What to do: Count the lines in the rows below that contain the string "green", matching case exactly, and reply with only the number.
* BEGIN Task inputs *
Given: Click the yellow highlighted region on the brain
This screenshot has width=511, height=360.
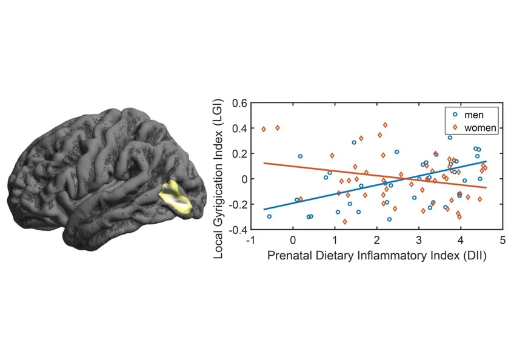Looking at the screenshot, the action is pos(175,198).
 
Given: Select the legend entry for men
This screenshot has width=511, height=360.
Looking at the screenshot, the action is pos(469,115).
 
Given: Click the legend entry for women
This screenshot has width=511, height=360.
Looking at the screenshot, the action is pos(475,128).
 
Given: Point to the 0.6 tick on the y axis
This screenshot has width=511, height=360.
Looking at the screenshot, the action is pos(239,103).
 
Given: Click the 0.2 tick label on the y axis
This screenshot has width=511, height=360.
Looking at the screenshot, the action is pos(239,154).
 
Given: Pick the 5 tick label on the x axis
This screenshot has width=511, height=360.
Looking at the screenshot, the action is pos(503,240).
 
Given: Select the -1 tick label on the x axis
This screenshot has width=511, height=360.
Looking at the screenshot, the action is pos(250,240).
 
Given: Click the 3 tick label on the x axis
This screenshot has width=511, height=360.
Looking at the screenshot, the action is pos(419,240).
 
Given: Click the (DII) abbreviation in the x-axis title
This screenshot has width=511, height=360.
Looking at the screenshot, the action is pos(475,256).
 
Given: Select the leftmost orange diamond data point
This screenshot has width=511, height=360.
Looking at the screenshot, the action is pos(264,129).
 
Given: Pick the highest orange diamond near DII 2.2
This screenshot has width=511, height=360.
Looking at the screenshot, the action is pos(385,125).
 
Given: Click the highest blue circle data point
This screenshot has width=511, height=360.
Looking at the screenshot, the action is pos(450,138).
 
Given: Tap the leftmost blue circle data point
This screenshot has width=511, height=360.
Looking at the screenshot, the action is pos(269,216).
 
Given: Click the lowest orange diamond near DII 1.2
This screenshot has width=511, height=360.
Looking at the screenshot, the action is pos(345,222).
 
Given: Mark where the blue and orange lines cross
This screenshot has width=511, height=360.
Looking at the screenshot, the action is pos(404,178).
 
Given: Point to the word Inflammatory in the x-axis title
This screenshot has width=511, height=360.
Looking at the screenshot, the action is pos(392,256).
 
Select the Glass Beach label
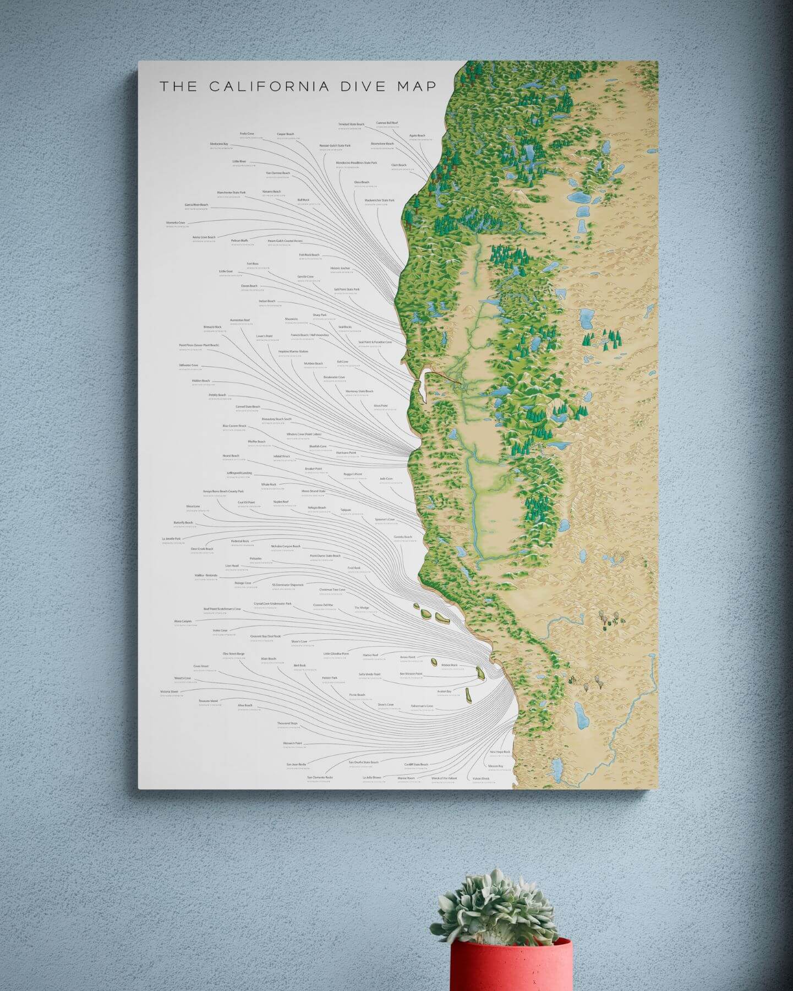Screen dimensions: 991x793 (362, 182)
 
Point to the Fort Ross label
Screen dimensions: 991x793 (253, 264)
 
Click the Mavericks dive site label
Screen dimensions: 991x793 (291, 319)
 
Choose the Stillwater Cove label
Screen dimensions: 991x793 (188, 365)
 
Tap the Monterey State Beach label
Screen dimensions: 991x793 (359, 391)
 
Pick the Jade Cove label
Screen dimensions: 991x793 (386, 479)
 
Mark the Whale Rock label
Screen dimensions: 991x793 (269, 484)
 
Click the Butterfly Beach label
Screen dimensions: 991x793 (183, 522)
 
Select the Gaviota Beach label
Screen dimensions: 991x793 (403, 537)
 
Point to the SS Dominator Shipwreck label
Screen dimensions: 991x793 (288, 585)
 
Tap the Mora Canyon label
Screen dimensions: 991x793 (183, 621)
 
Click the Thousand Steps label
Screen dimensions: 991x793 (287, 723)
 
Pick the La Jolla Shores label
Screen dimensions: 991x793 (372, 778)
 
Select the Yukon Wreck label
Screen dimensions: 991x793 (480, 778)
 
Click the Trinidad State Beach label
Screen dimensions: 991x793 (351, 124)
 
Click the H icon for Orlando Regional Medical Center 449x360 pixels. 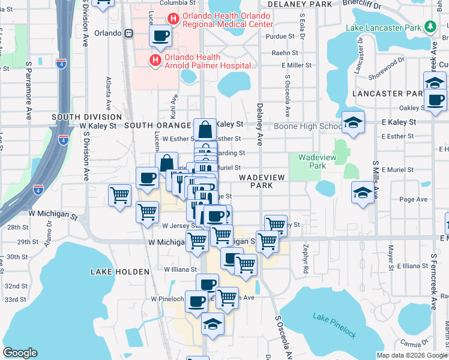coord(173,19)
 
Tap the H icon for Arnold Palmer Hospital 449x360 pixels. coord(155,60)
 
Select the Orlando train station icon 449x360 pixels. coord(128,34)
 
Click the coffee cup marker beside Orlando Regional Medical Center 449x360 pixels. coord(160,37)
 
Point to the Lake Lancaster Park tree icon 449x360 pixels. coord(430,26)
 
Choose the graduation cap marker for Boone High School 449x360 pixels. coord(352,123)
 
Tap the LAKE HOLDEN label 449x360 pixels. coord(119,272)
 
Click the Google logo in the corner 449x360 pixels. coord(20,352)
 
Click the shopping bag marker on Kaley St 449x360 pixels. coord(205,129)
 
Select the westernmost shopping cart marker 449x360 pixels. coord(119,194)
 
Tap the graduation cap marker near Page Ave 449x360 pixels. coord(362,192)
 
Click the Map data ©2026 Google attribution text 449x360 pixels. coord(412,355)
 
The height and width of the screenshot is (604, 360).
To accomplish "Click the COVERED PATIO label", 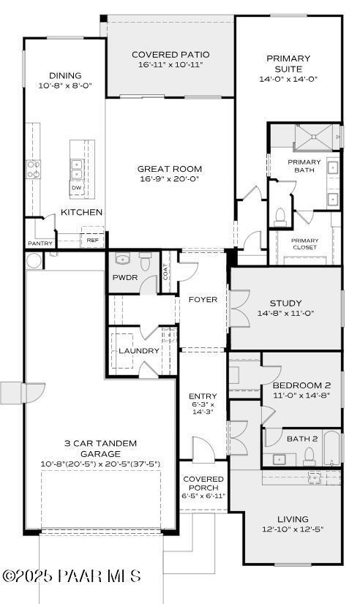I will pyautogui.click(x=170, y=54).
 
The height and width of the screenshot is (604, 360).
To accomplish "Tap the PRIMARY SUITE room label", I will pyautogui.click(x=288, y=63).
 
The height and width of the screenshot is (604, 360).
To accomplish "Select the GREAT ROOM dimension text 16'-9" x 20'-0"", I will pyautogui.click(x=169, y=179).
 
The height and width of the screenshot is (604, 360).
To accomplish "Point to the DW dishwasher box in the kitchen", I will pyautogui.click(x=76, y=189).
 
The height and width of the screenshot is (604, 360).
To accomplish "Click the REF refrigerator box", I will pyautogui.click(x=92, y=240).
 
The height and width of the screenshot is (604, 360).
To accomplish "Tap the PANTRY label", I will pyautogui.click(x=40, y=244).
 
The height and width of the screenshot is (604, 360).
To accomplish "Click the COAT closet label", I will pyautogui.click(x=166, y=272).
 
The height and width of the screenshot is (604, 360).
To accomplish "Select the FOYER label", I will pyautogui.click(x=203, y=300).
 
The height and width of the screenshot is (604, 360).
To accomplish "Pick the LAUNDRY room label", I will pyautogui.click(x=138, y=351).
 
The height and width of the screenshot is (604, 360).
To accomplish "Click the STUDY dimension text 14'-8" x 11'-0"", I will pyautogui.click(x=285, y=314).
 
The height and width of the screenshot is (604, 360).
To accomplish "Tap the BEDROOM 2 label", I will pyautogui.click(x=301, y=385).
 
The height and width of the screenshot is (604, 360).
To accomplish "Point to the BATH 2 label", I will pyautogui.click(x=301, y=439).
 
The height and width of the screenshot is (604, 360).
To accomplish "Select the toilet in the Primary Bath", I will pyautogui.click(x=279, y=216).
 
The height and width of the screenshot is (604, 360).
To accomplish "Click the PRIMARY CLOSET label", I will pyautogui.click(x=304, y=244).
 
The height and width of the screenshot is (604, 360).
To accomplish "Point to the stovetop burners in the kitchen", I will pyautogui.click(x=34, y=170).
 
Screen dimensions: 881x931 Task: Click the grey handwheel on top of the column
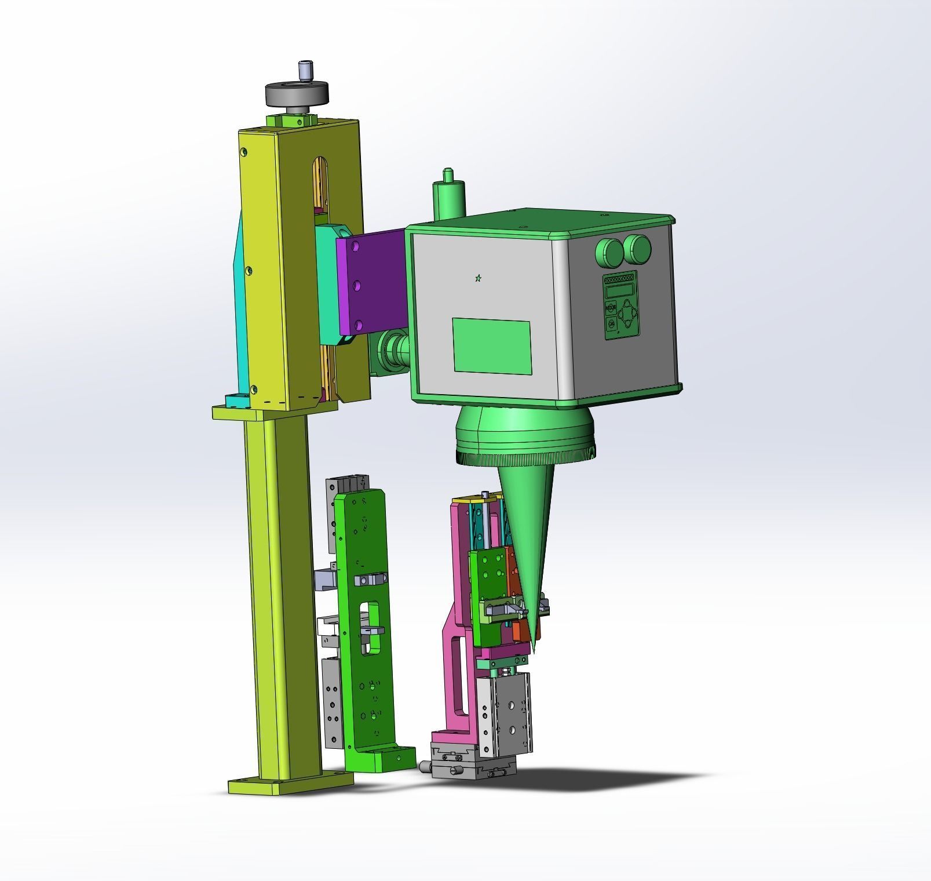(297, 93)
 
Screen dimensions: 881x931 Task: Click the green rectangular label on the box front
(492, 345)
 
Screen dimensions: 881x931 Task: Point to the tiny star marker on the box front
(478, 279)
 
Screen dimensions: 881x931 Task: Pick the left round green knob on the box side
(607, 251)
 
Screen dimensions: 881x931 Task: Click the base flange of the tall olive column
(290, 784)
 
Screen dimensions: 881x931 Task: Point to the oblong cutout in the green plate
(370, 629)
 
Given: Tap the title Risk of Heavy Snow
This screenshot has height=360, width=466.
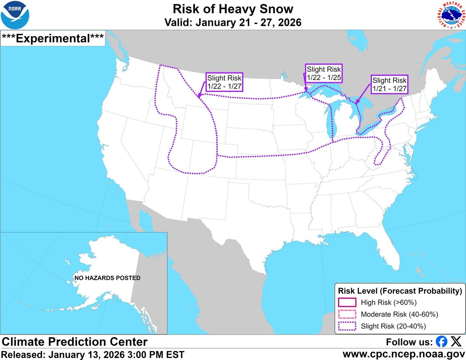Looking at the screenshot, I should (233, 9).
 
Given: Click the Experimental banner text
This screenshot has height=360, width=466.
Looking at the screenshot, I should (53, 38).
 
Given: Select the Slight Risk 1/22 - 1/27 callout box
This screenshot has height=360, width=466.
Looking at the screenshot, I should (224, 81).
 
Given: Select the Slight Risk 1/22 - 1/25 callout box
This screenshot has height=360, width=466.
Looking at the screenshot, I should (323, 73).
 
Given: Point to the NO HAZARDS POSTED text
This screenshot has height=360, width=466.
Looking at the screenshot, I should (108, 278).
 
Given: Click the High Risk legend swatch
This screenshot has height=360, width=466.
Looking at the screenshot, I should (347, 302).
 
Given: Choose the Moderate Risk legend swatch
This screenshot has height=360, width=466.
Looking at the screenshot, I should (347, 314).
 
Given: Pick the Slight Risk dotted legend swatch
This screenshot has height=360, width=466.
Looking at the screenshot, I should (347, 326).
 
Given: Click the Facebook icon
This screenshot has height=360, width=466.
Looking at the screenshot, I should (441, 342).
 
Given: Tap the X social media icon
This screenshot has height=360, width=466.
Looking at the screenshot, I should (455, 342).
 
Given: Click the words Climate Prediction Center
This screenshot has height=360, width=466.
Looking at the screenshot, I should (75, 342).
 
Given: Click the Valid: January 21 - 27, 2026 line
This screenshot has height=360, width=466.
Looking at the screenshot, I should (233, 22).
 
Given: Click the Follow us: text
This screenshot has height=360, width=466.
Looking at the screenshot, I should (409, 342).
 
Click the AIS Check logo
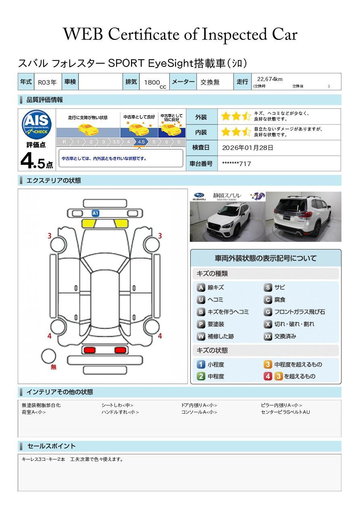pyautogui.click(x=37, y=124)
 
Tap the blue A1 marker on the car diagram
pyautogui.click(x=95, y=213)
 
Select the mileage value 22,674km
pyautogui.click(x=270, y=79)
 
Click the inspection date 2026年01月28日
pyautogui.click(x=248, y=148)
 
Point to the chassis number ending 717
pyautogui.click(x=236, y=164)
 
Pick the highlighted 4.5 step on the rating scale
pyautogui.click(x=141, y=142)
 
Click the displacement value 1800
pyautogui.click(x=152, y=82)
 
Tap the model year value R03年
pyautogui.click(x=47, y=82)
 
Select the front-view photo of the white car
pyautogui.click(x=227, y=222)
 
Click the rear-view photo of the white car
pyautogui.click(x=304, y=216)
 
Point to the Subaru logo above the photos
pyautogui.click(x=199, y=196)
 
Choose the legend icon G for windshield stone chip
pyautogui.click(x=268, y=312)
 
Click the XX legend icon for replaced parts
pyautogui.click(x=268, y=336)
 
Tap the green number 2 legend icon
pyautogui.click(x=201, y=376)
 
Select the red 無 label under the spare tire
pyautogui.click(x=53, y=367)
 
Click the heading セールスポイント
pyautogui.click(x=51, y=446)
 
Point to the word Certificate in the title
pyautogui.click(x=144, y=34)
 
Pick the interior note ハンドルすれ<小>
pyautogui.click(x=120, y=412)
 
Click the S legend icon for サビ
pyautogui.click(x=268, y=287)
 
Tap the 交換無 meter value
pyautogui.click(x=210, y=82)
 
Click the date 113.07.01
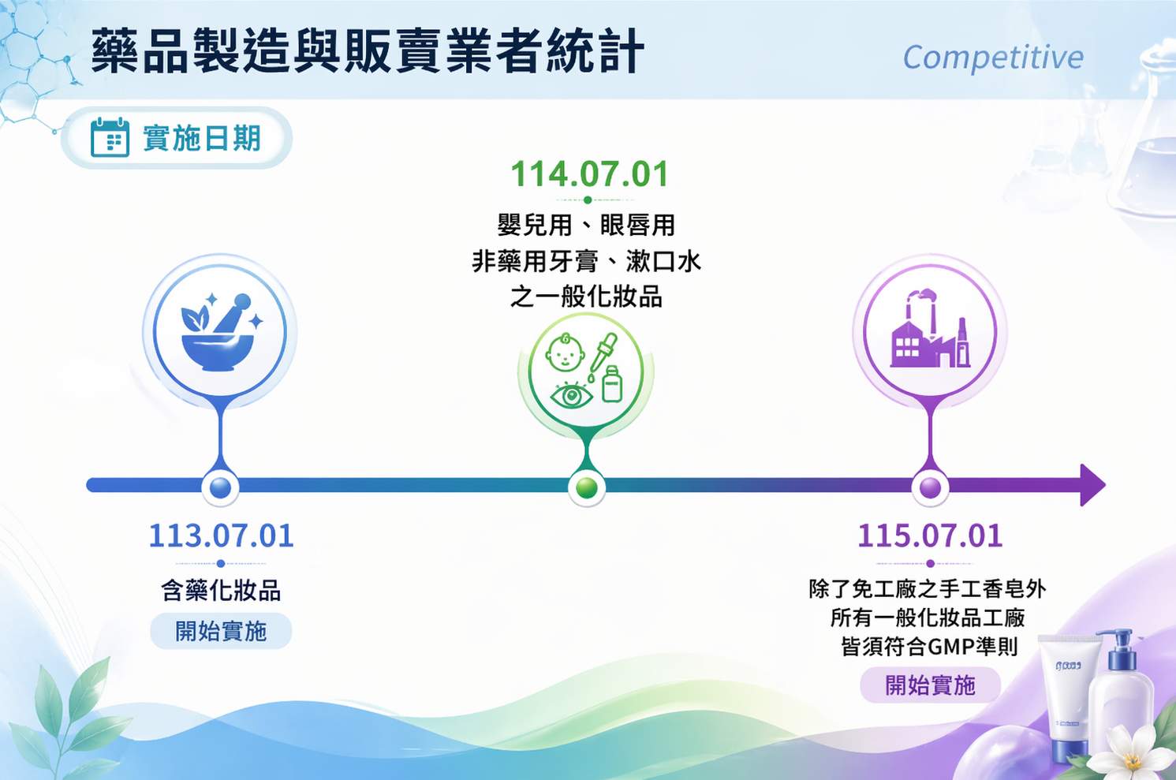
* END Task inputs *
Exercise solution: 4